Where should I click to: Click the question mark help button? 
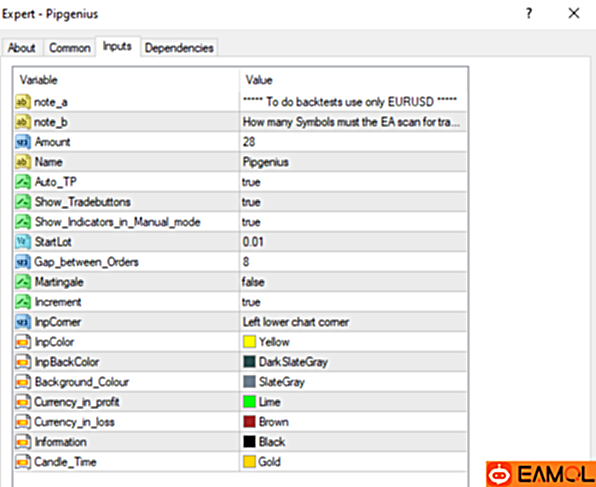(x=529, y=14)

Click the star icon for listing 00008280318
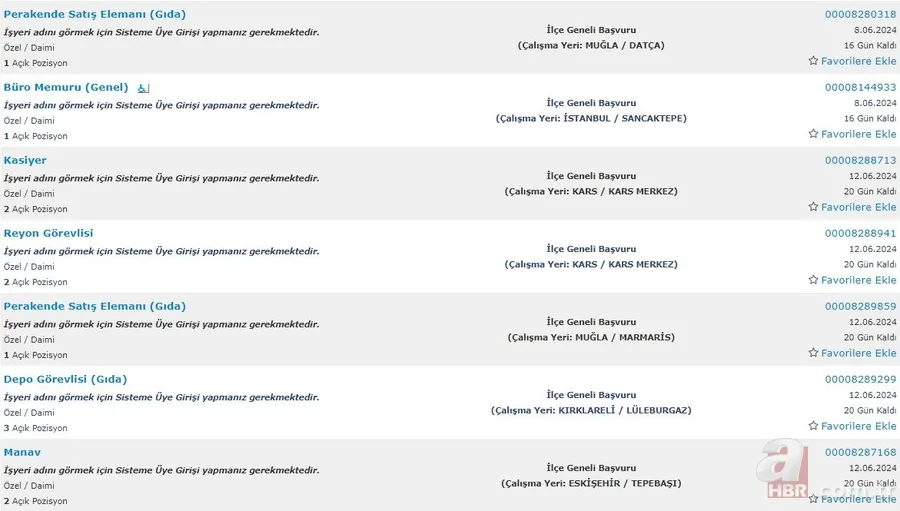[813, 61]
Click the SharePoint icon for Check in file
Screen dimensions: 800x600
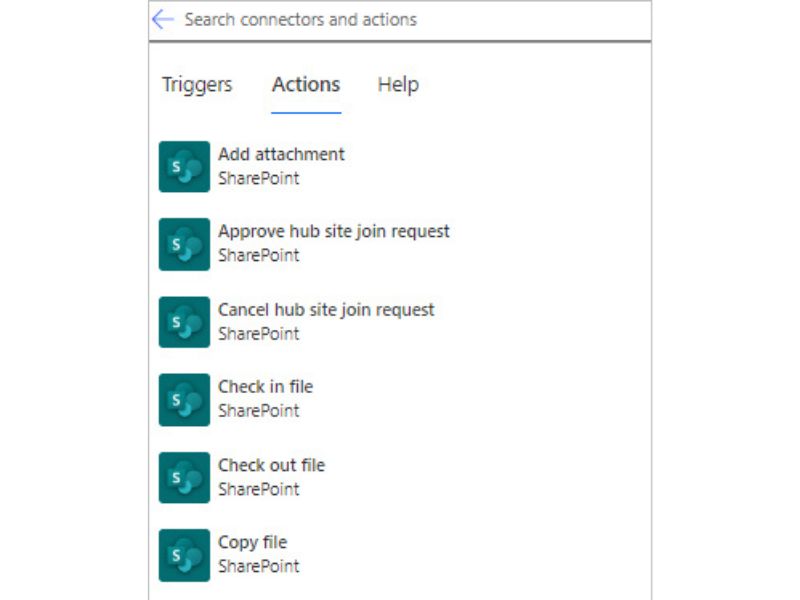click(x=184, y=400)
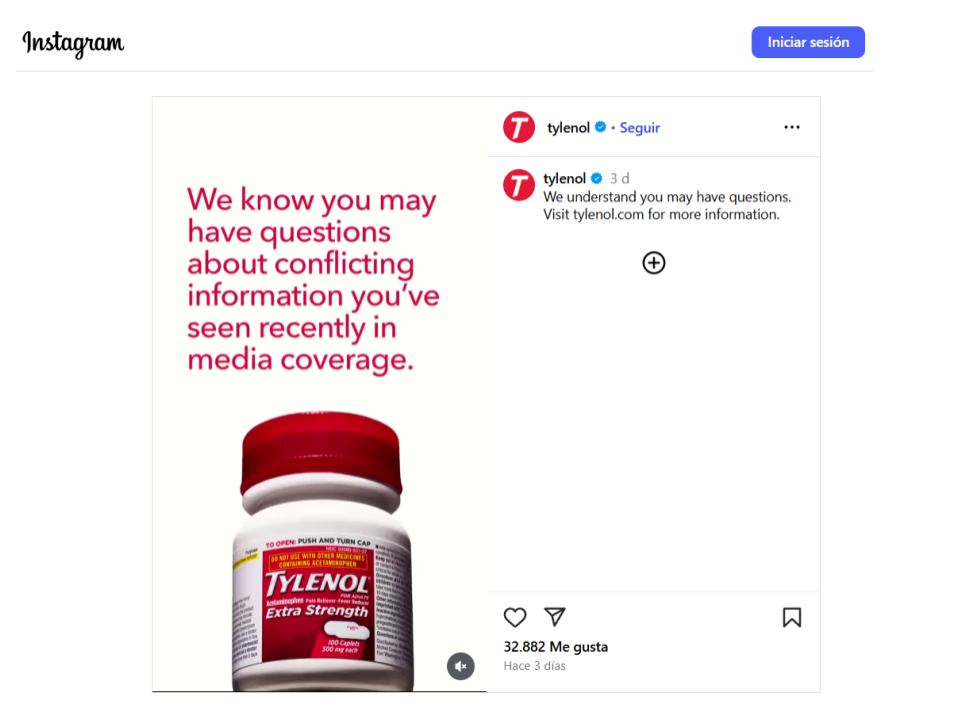Click the verified badge next to header tylenol
The image size is (960, 720).
coord(601,127)
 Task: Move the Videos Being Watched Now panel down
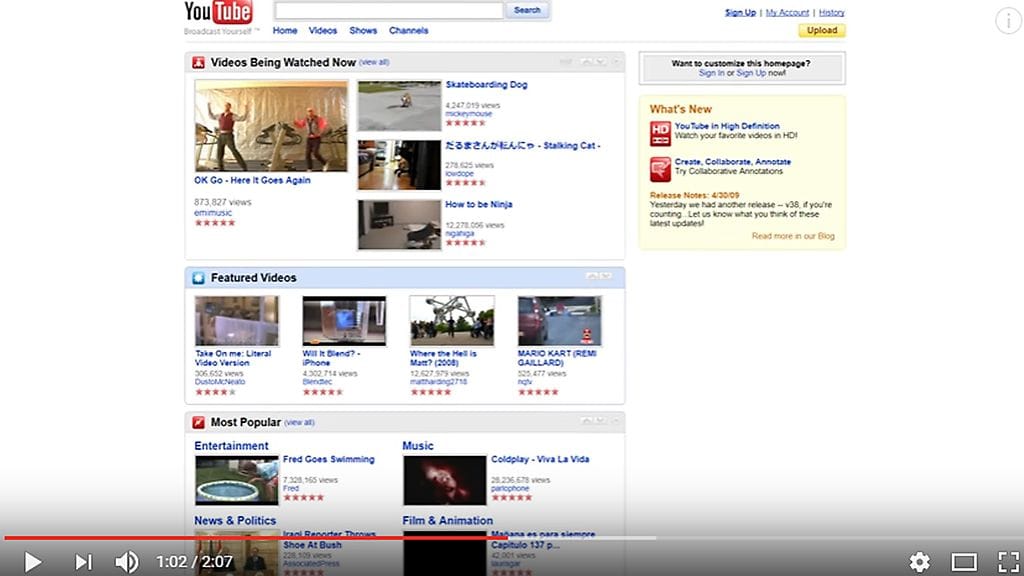(x=602, y=62)
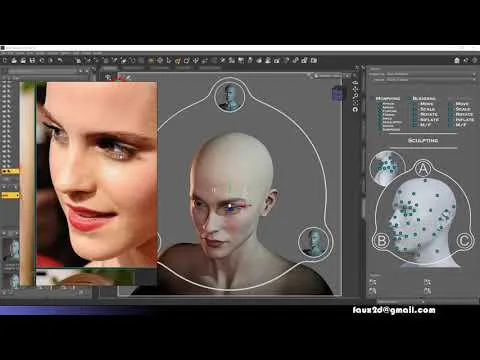This screenshot has height=360, width=480.
Task: Toggle the Morphing checkbox
Action: [x=373, y=99]
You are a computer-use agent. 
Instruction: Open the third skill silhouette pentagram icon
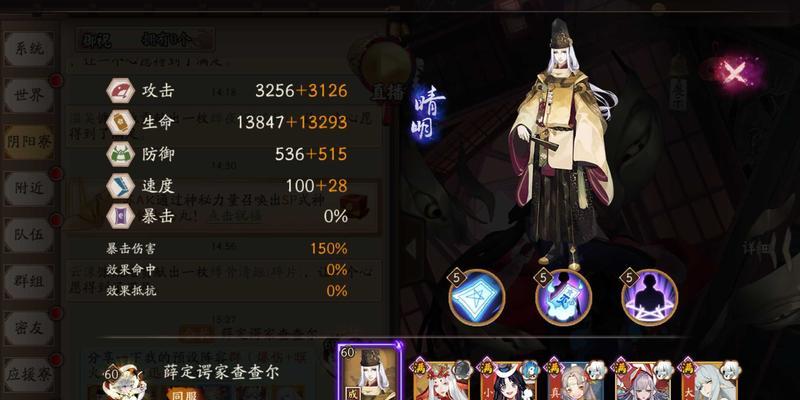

The problem: Give back the records above word for word, minus any image they hold.

Problem solution:
Where should I click to: Click the question mark help button? 
(x=529, y=14)

Click the star icon for listing 00008280318
[813, 61]
Click the SharePoint icon for Check in file
Screen dimensions: 800x600
click(x=184, y=400)
Click the verified badge next to header tylenol
The image size is (960, 720).
coord(601,127)
 Task: Move the Videos Being Watched Now panel down
(x=602, y=62)
This screenshot has height=360, width=480.
Task: Toggle the Morphing checkbox
Action: [x=373, y=99]
You are a computer-use agent. 
Instruction: Open the third skill silhouette pentagram icon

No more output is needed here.